Friday, December 16, 2016

Singer Glen Hansard spoke passionately tonight about his role in taking over Nama-owned Apollo House in Dublin city centre for use as a homeless shelter.

The Oscar winning singer-songwriter was on The Late Late Show to perform with the RTÉ Orchestra and afterwards spoke to host Ryan Tubridy about his involvement with the Home Sweet Home group and ‘Operation Nama’.

Home Sweet Home has occupied Apollo House on Tara Street in Dublin city centre with the intention of accommodating the homeless. To loud cheers from The Late Late Show audience, Hansard confirmed the group was occupying the Nama-owned building “illegally”.

“We are involved in an act of civil disobedience,” he said.

“I call upon the very spirit of the Irish people to look at this, it is an illegal act. We have taken a building that essentially belongs to the people of Ireland and that has been lying empty.

“The Government will shelter 200 people this Christmas and there’s 260 people between the Royal Canal and the Grand Canal in Dublin. Now this is not only a Dublin issue but between the Royal Canal and the Grand Canal there are 260 people tonight homeless.

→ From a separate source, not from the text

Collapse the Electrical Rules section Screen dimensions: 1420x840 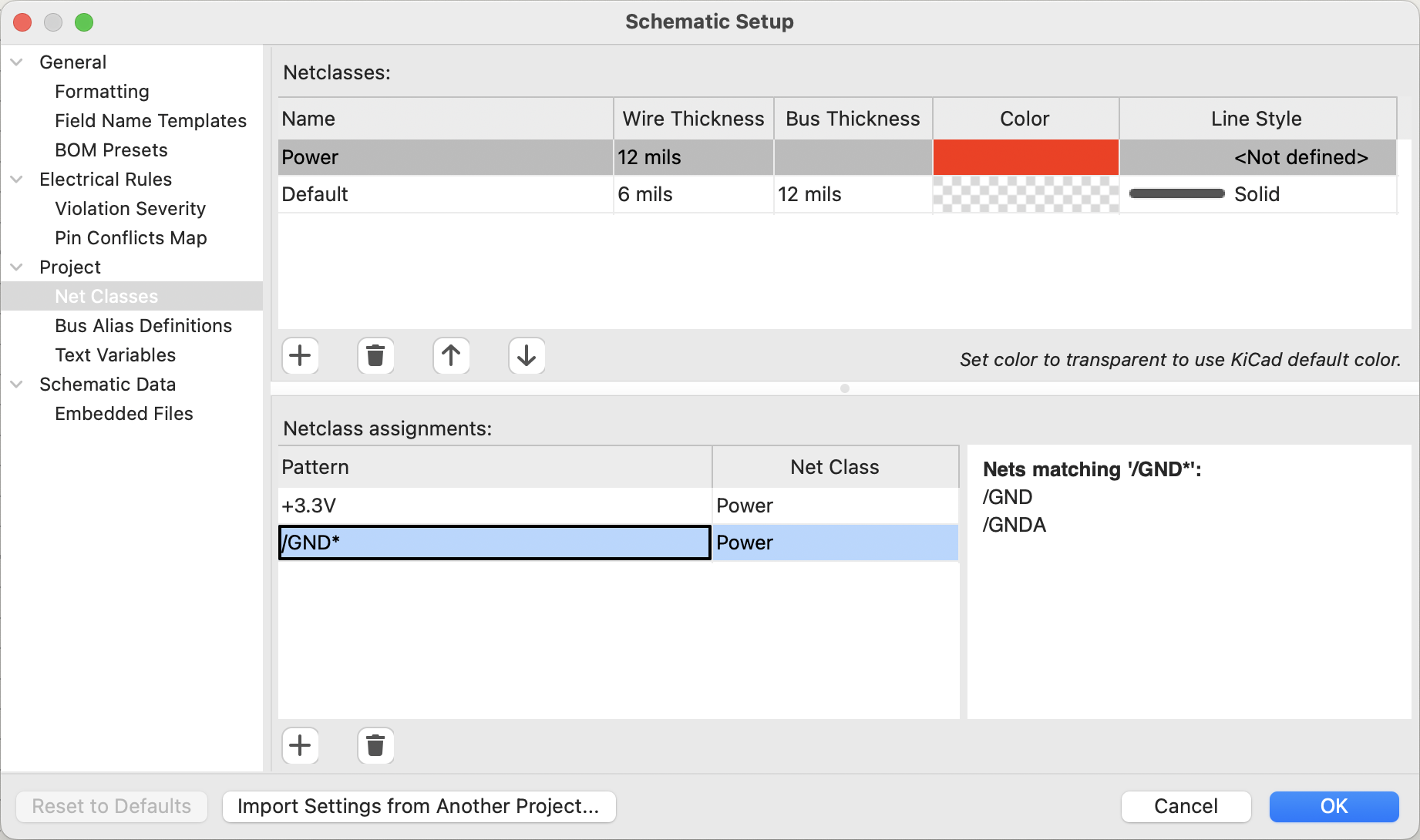click(x=17, y=179)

“What we would like to do is bridge the gap… We’ll be asking people to volunteer, we’ll be asking people to get behind the idea. It is a radical idea.”

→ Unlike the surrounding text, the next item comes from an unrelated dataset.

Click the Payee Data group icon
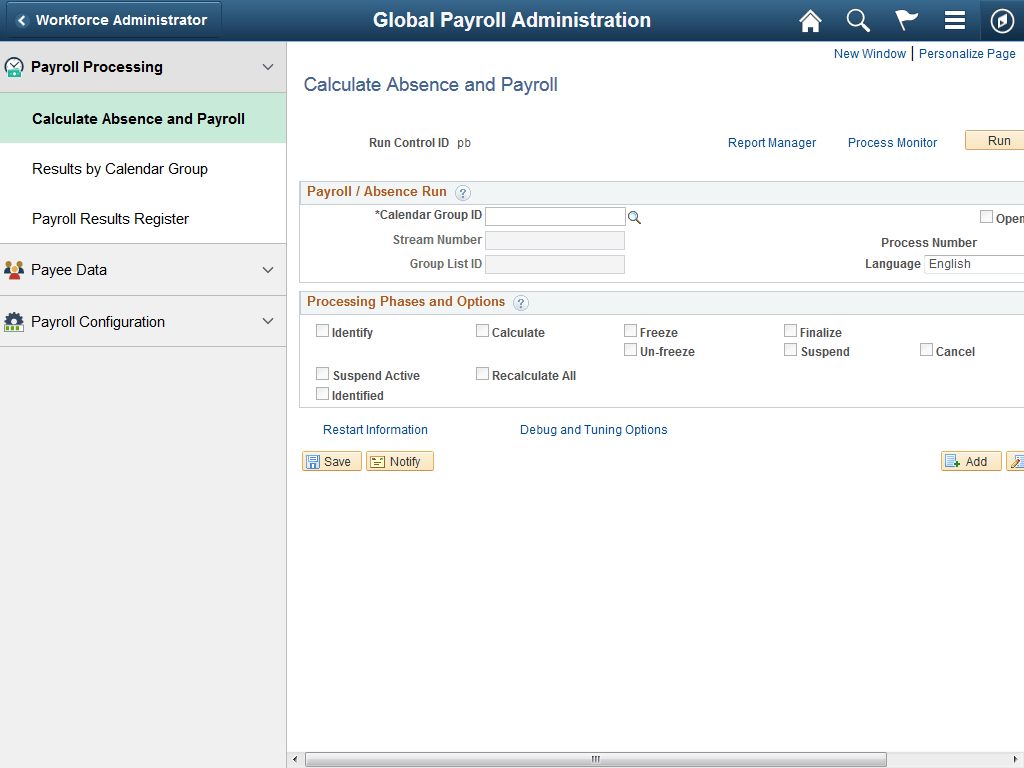 coord(14,270)
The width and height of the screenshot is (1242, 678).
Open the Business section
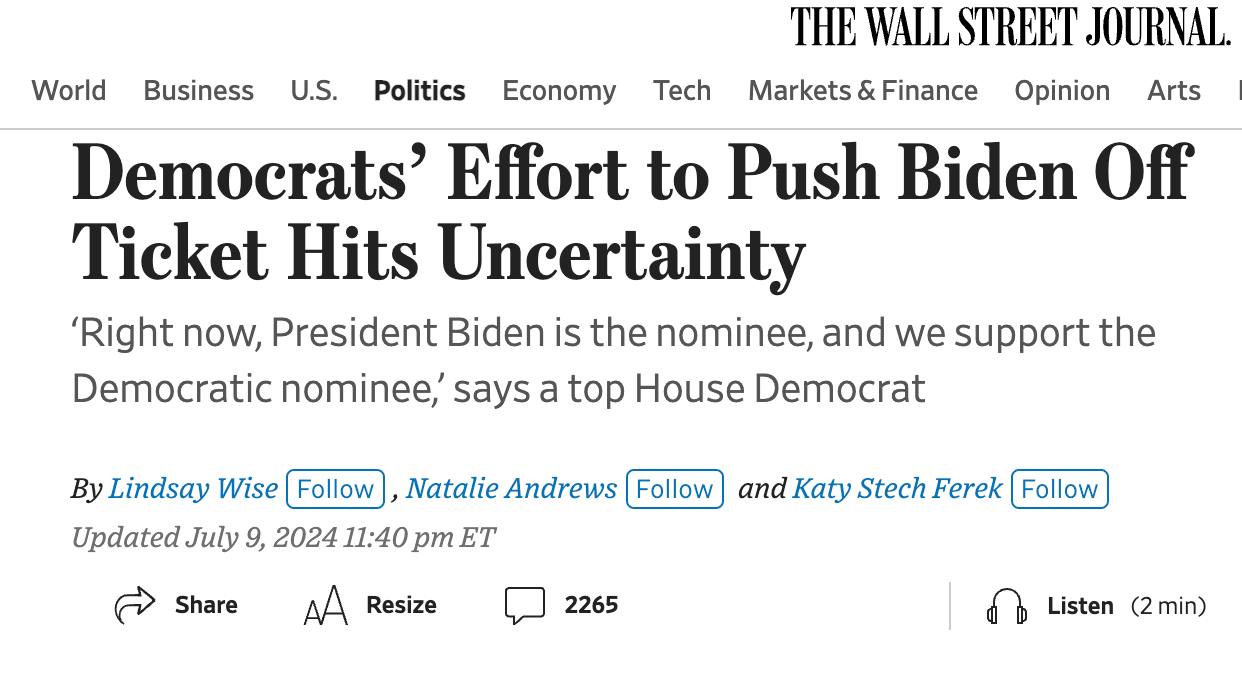coord(198,90)
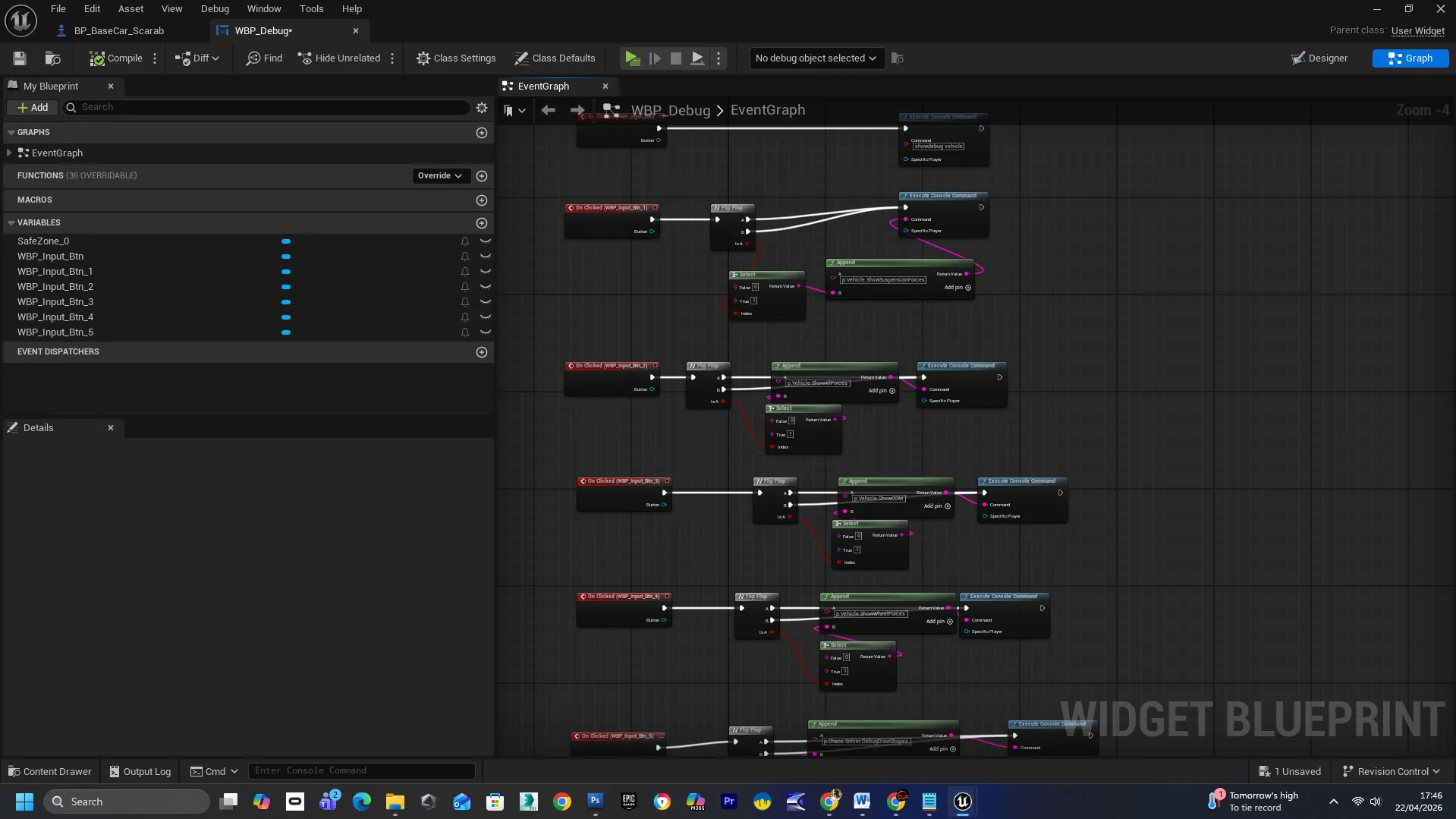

Asked what the response would be if the group are told by the authorities to vacate the building, Hansard said: “You appeal to the better nature of the Government and Nama.

“This is a NAMA-owned building. If everybody pays tax in this audience, if anyone knows their stuff they know that that is essentially our building. We are just going to take it for a few months”.

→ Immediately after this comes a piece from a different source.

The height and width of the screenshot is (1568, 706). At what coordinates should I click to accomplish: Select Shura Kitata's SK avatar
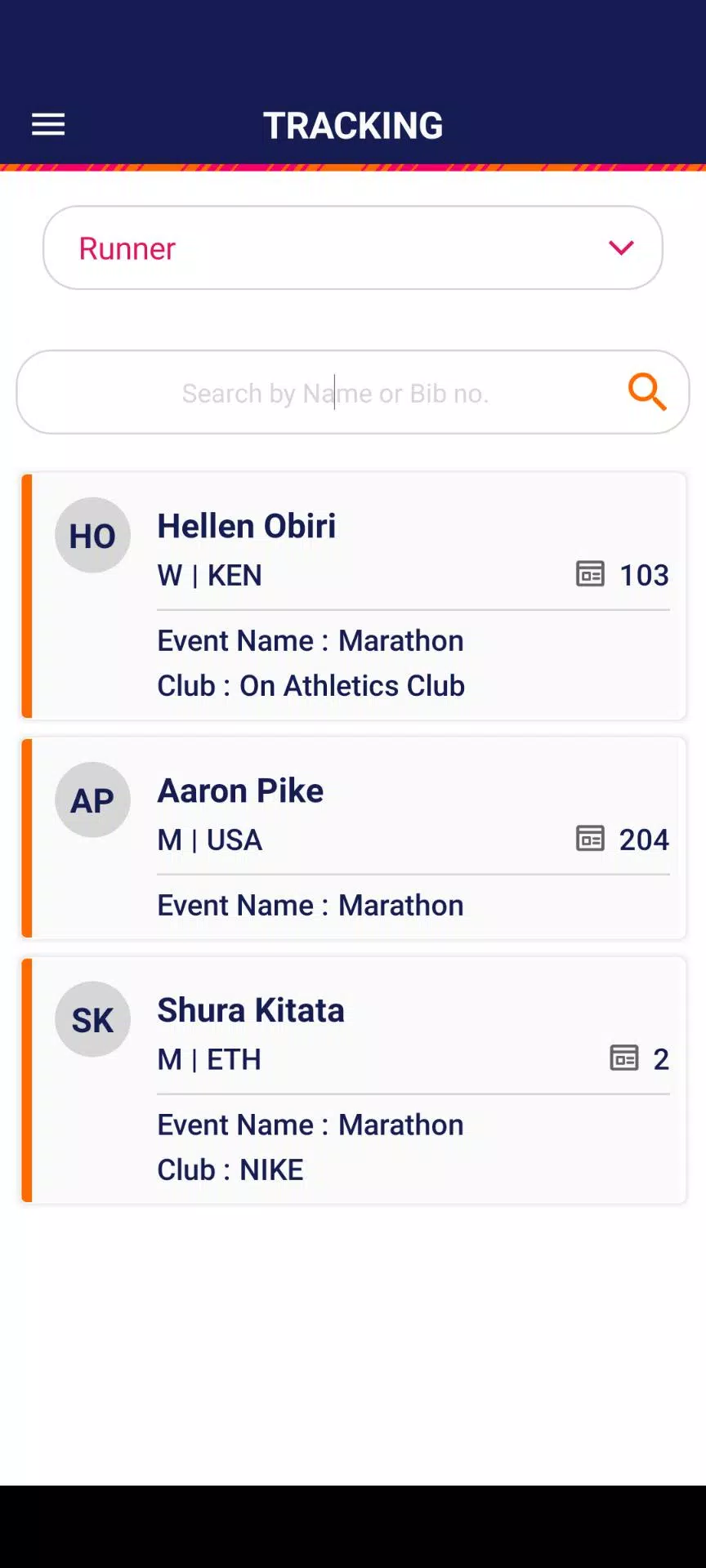pyautogui.click(x=92, y=1019)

The action came about through conversations with different artists, singers and friends over the year, he told Tubridy.

Apollo House where a group of campaigners have taken over a vacant building in Dublin city. Pic: Rollingnews.ie

“I found myself part of a group of people who are essentially concerned citizens and we wondered is there a way that we could stage an intervention on our own behalf,” he said.

“So I find myself now part of group called Home Sweet Home. It is a group of artists, a group of friends, a group of people that we know and love. Like minded souls. Jim Sheridan… Andrew Hozier, Saoirse Ronan, Christy Moore.

“Mattress Mick has been great, he has really helped us out a lot. He has donated a lot of beds.”

Home Sweet Home wants to start a “national conversation” around homelessness, he told the audience.

“What we are trying to do is get a national conversation started,” he said.

“This should be a national emergency… The homelessness is at a level now, not since the Famine have families been homeless like they are right now. It is really, really difficult.”